■ TEXT EXCERPT ■
•••

Update Date: Oct 26, 2015 06:09 PM EDT

Saying "thank you" may be the secret to ever after, according to a new study.

New research reveals that couples to say "thank you" more often are more satisfied and less likely to divorce compared to their less appreciative counterparts. Expressions of gratitude also helped boost marital commitment by dampening the negative effects of conflict between spouses.

"We found that feeling appreciated and believing that your spouse values you directly influences how you feel about your marriage, how committed you are to it, and your belief that it will last," study co-author Ted Futris, an associate professor in the College of Family and Consumer Sciences, said in a news release.

Further analysis revealed that expression of gratitude significantly and consistently predicted marital quality among 468 married individuals.

"It goes to show the power of 'thank you,'" explained lead author Allen Barton, a postdoctoral research associate at UGA's Center for Family Research, according to a statement. "Even if a couple is experiencing distress and difficulty in other areas, gratitude in the relationship can help promote positive marital outcomes," Barton said. 

The latest findings also suggest that "expressions of gratitude and appreciation" can boost marital stability by dampening the negative effects of demand/withdrawal conflict patterns.

"We found that when couples are engaging in a negative conflict pattern like demand/withdrawal, expressions of gratitude and appreciation can counteract or buffer the negative effects of this type of interaction on marital stability," Futris explained.

"This is the first study to document the protective effect that feeling appreciated by your spouse can have for marriages," Barton concluded. "We think it is quite important as it highlights a practical way couples can help strengthen their marriage, particularly if they are not the most adept communicators in conflict."

The findings are published in the journal Personal Relationships.

•••

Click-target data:
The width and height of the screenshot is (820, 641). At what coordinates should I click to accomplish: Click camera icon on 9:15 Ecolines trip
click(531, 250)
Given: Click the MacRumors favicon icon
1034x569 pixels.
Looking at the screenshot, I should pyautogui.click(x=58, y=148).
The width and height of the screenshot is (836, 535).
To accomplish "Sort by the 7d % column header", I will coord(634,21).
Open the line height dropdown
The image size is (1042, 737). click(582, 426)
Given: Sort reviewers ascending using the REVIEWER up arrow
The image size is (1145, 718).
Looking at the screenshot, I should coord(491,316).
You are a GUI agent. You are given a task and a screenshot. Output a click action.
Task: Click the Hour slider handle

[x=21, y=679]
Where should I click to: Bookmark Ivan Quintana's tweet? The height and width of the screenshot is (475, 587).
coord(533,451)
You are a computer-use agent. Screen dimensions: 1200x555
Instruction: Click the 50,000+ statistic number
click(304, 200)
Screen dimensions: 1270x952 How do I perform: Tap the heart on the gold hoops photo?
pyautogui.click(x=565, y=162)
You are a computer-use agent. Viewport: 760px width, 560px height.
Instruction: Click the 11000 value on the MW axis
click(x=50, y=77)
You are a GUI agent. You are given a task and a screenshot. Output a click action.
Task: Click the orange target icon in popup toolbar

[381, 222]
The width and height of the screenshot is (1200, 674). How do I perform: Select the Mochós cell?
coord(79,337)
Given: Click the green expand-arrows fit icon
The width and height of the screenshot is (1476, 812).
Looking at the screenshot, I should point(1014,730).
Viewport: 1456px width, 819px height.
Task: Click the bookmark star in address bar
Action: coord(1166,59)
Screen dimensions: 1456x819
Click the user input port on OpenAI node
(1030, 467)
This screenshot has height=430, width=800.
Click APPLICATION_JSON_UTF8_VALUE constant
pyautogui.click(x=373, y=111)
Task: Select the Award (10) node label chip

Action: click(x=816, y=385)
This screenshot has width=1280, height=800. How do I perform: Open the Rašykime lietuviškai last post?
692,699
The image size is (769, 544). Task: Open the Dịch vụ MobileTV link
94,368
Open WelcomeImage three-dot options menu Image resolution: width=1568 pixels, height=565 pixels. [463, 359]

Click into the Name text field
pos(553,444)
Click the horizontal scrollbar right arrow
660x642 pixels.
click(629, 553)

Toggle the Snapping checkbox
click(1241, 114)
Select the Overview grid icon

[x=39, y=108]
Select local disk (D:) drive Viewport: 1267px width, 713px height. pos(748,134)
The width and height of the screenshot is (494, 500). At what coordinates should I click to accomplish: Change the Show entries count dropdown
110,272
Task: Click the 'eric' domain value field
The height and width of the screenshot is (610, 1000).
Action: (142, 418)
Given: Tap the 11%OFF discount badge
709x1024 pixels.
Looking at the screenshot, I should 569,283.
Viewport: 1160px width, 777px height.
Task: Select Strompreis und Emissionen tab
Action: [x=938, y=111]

•••

■ SHORT TASK 1 ■
In the gratitude article, how many married individuals were in the analysis?
■ SHORT TASK 2 ■
Translate this sentence from the gratitude article into Spanish: "The findings are published in the journal Personal Relationships."
■ SHORT TASK 3 ■
Please set down the stretch of the gratitude article from "Update Date: Oct" through "a news release.", word for word.
These items play no part in the tasks.

■ WORKED ANSWER 1 ■
468 married individuals.

■ WORKED ANSWER 2 ■
Los hallazgos se publican en la revista Personal Relationships.

■ WORKED ANSWER 3 ■
Update Date: Oct 26, 2015 06:09 PM EDT

Saying "thank you" may be the secret to ever after, according to a new study.

New research reveals that couples to say "thank you" more often are more satisfied and less likely to divorce compared to their less appreciative counterparts. Expressions of gratitude also helped boost marital commitment by dampening the negative effects of conflict between spouses.

"We found that feeling appreciated and believing that your spouse values you directly influences how you feel about your marriage, how committed you are to it, and your belief that it will last," study co-author Ted Futris, an associate professor in the College of Family and Consumer Sciences, said in a news release.